Ein weiterer Unterschied fällt bei der Bereifung auf. Während sich im Triathlon aus Gründen des Rollwiderstands sowie der besseren Handhabung im Pannenfall Tubetype- oder Tubeless-Reifen durchgesetzt haben, setzen viele Radprofis immer noch auf Reifen mit eingenähten Schläuchen, sogenannte Schlauchreifen oder „Tubulars“. Ihre Montage auf Spezialfelgen ist recht aufwendig, aber sie bieten eine gewisse Notlaufeigenschaft bei Luftverlust, da sie fest mit der Felge verklebt sind. Man kann damit nämlich auch auf dem platten Reifen weiterfahren, bis Ersatz vom Teamfahrzeug kommt. Und das gibt es im Triathlon ja nicht.

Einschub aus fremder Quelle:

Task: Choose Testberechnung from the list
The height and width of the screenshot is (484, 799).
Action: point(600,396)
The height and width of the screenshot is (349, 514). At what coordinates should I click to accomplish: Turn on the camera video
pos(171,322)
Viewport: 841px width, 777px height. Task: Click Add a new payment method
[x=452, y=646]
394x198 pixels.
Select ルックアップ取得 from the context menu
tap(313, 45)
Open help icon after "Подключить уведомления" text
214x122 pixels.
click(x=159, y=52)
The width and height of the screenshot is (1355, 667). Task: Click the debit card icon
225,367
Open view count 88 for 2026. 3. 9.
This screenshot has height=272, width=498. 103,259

Ein weiterer Grund für Schlauchreifen im Profiradsport ist die Tradition. Was man schon seit Generationen von Fahrern – und oft noch wichtiger – Mechanikern so gemacht hat, das wird ungern von einem Tag auf den nächsten geändert. Interessant: Wenn es um Fortschritte im Materialbereich geht, werfen die Radprofis und spezielle Performance-Manager seit Jahren aber ein Auge auf das, was sich im Triathlon durchgesetzt hat. So setzen sukzessive immer mehr Teams auch auf Faltreifen mit oder ohne Tubeless-Technologie, zumindest im Zeitfahren und auch flächendeckender als vor ein paar Jahren, wo solche Neuerungen einigen Top-Fahrern, etwa Tony Martin, vorbehalten waren.

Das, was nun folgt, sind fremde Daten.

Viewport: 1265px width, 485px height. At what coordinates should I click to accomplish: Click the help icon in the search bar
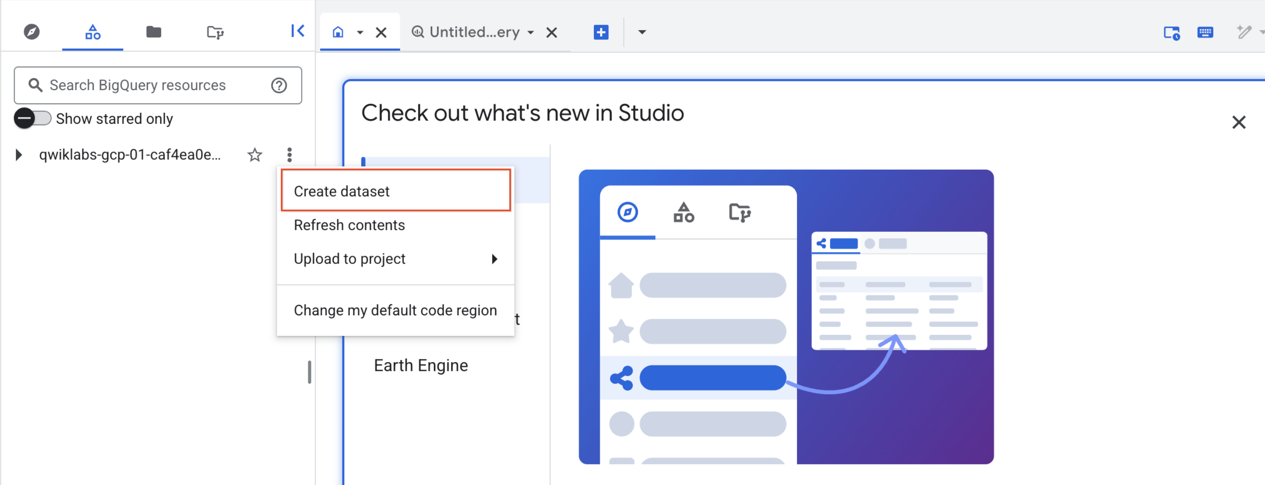[x=279, y=85]
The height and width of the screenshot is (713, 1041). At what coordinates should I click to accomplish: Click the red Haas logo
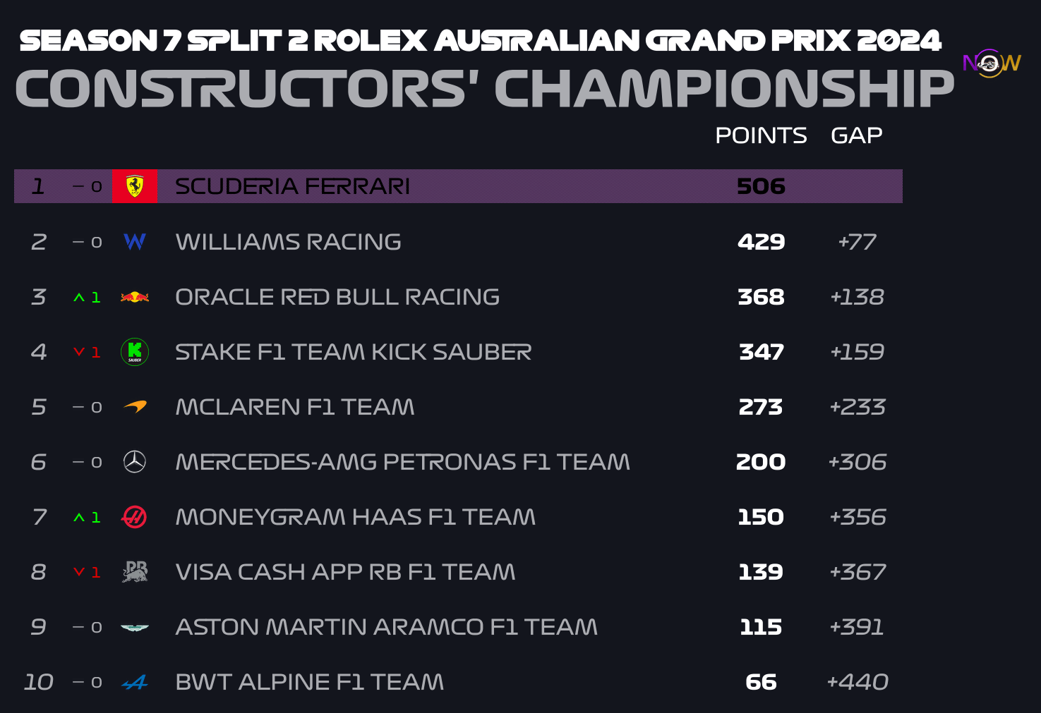click(x=135, y=517)
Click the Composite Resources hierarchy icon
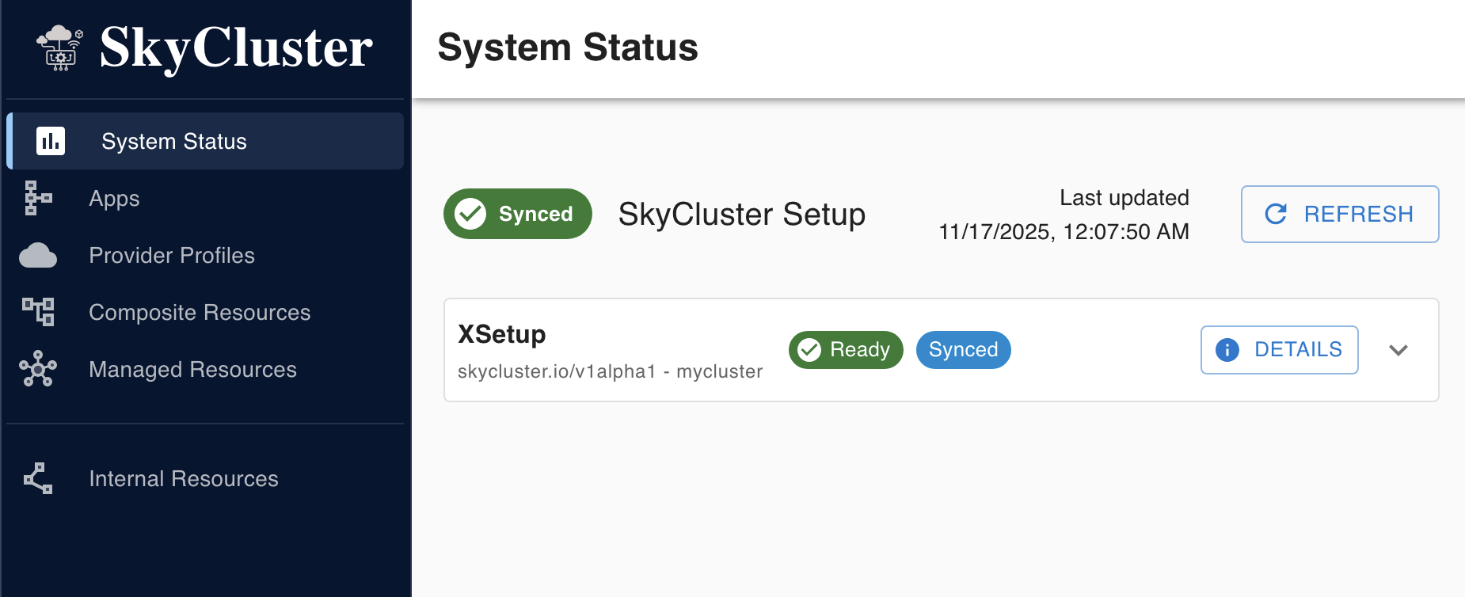This screenshot has height=597, width=1465. point(38,312)
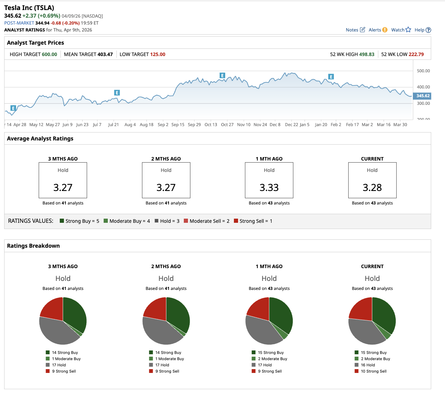The width and height of the screenshot is (445, 393).
Task: Click the earnings E marker near Jan 20
Action: click(331, 77)
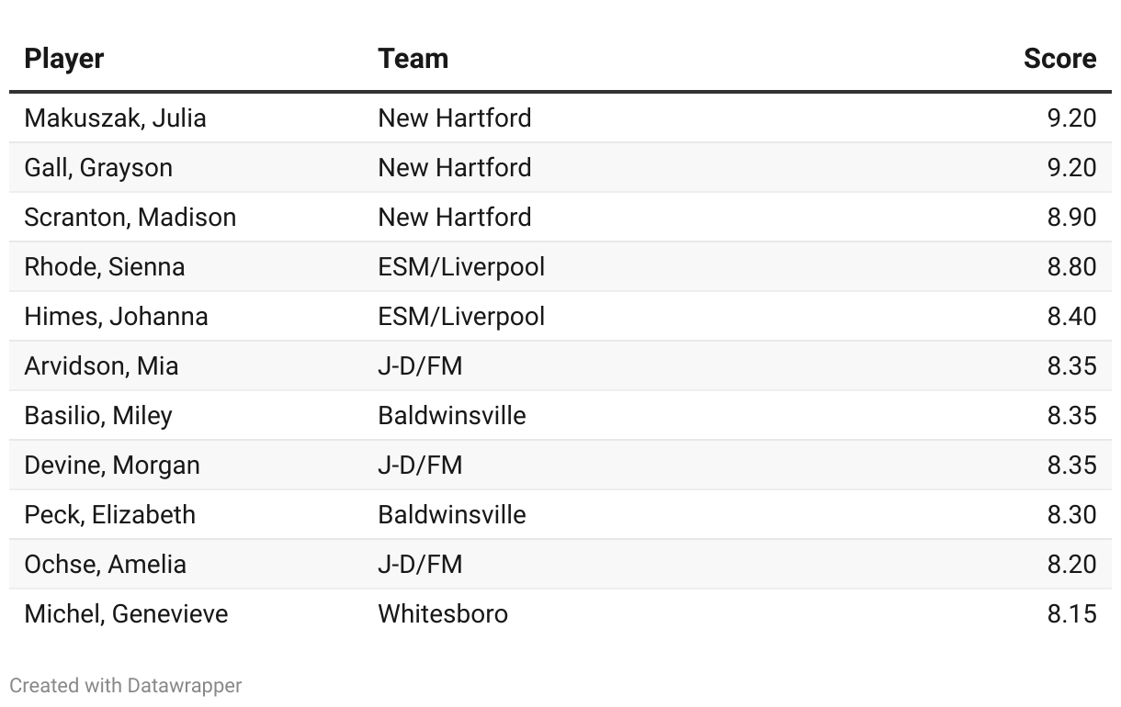The height and width of the screenshot is (707, 1121).
Task: Click the Score column header
Action: tap(1059, 59)
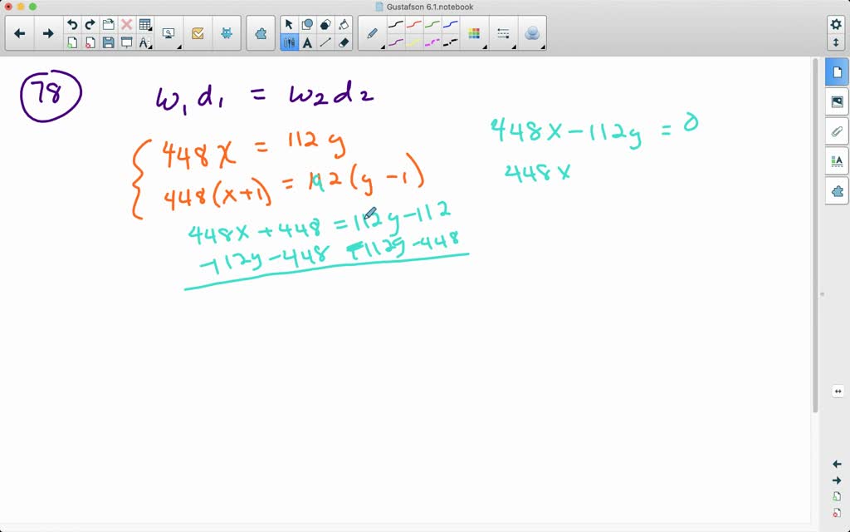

Walzer hierzu: „Der Straßenradsport tat sich lange schwer mit Neuerungen. Auch durch die Erfahrungen aus dem Triathlon und einem ersten Transfer auf die Zeitfahrspezialisten erfolgt hier aber in den letzten Jahren ein Umdenken.“
Kostenfaktor Komponenten
Der Unterschied zwischen einem ganzen Team und dem Einzelathleten macht sich dann auch bei der Wahl der Laufräder und der meisten anderen Komponenten bemerkbar. Hier geht es nämlich neben den Sponsorenverpflichtungen auch immer um recht hohe Stückzahlen. Ob nun ein einziger Profitriathlet oder 80 bis 100 Zeitfahrräder eines einzigen Teams mit neuen Laufrädern ausgestattet werden müssen, macht einen gewaltigen Unterschied und stellt die Logistik der Teams sowie Materialsponsoren vor Herausforderungen.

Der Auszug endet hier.